“No juego para ganar balones de oro,
juego para ser feliz”.
Andrés Iniesta
Recibe
el balón como quien acoge a la dama de sus sueños; porque presiente y prepara
su llegada con exquisita delicadeza, porque lo hace en el mejor espacio posible
y para provocar la mejor situación posible. Recibe el balón y todos intuyen qué
puede hacer una vez lo envuelve, lo esconde y lo muestra para asestar el golpe
necesario, a menudo decisivo, pero no siempre definitivo. Quizá porque
prefiera compartir parte de la gloria y así otros puedan decir que dieron el
golpe definitivo. Y, sin embargo, Andrés Iniesta no deja de sorprender a
propios y extraños; de poner de acuerdo a todos
los especialistas y degustadores del deporte balompédico. Bueno, a todos
menos a los que votan los premios que reconocen al mejor de cada año.
Pero hay algo que puede resultar curioso…
¿Qué pondríamos en el foco mediático de fútbolandia si se encumbrara
al mago de Fuentealbilla (Albacete) como mejor jugador del mundo?

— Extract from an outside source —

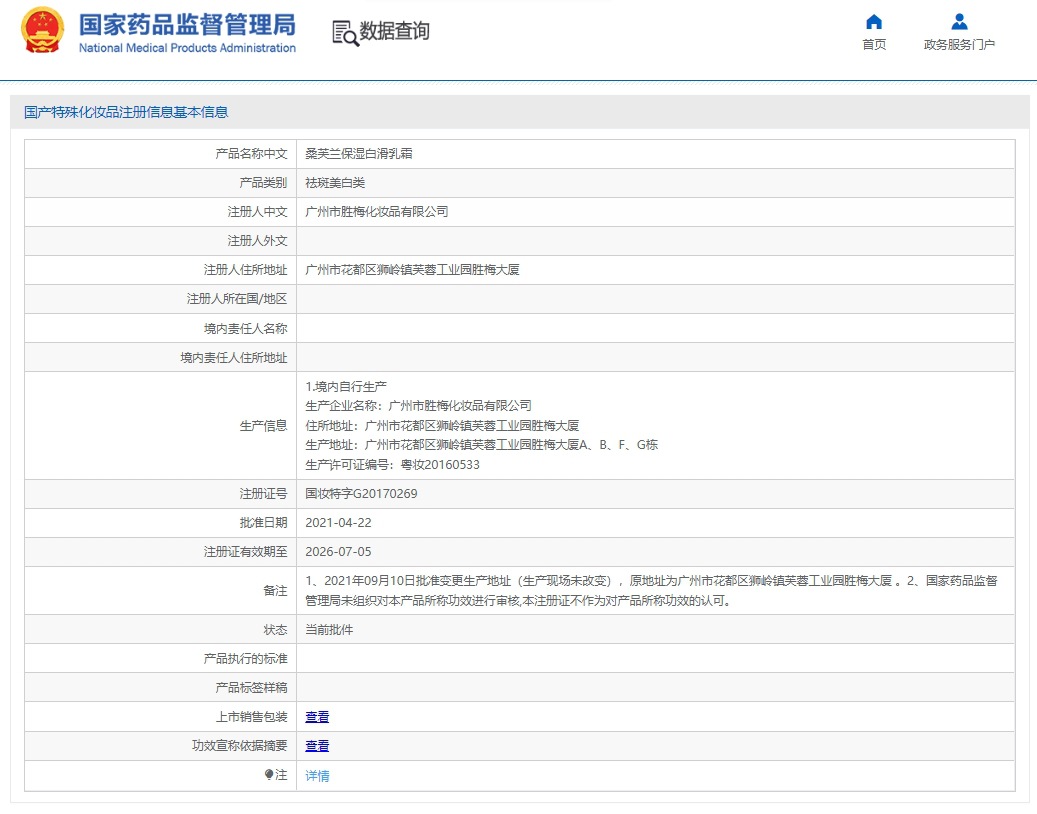Click production license number 粤妆20160533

Sencillo. Se corre el peligro de que demasiados millones de niños no reconozcan
al mejor solo por su talento aplicado al juego, algo para lo que Iniesta no
creo que pierda del todo el duelo con los mejores. Se incurría en el error de
valorar elementos como:
1. COMPETENCIA.
Nadie
puede ser reconocido como el mejor en lo suyo si no muestra un talento y una
habilidad sobresalientes, dignas de la atención de quienes aman el juego, su
finalidad y también su estética y su capacidad para generar emociones.
2. HUMILDAD.
Se
puede ser uno de los mejores, estar en uno de los mejores equipos del mundo y,
a pesar de todo, ser un chico normal, que no necesita de la estridencia o una
declaración gruesa para destacar; que no necesita acaparar protagonismo porque
lo que le hace feliz es el juego no el tamaño de EGO.
En
un deporte poblado por atletas, por auténticos portentos físicos, escrutados
por el valor de su fibra y su disciplina posicional, comprobamos cómo un hombre
de tez algo pálida, de escasa estatura y con apariencia endeble, se muestra
capaz de dominar los conceptos de su deporte sin que ningún resultado mute la
confianza y la serenidad que su rostro desprende. Quizá de lo que más disfrute
sea del juego, algo que parece dar resultados.
4. EQUILIBRIO.
Lo
trae precisamente la confianza. Ni la euforia ni el estado depresivo se ha
dibujado en su cara o se han asomado en alguna de sus declaraciones. Gana y
pierde y es capaz de mantener su amor al juego y conceder valor al esfuerzo que
la competición entre los mejores siempre exige con independencia del resultado.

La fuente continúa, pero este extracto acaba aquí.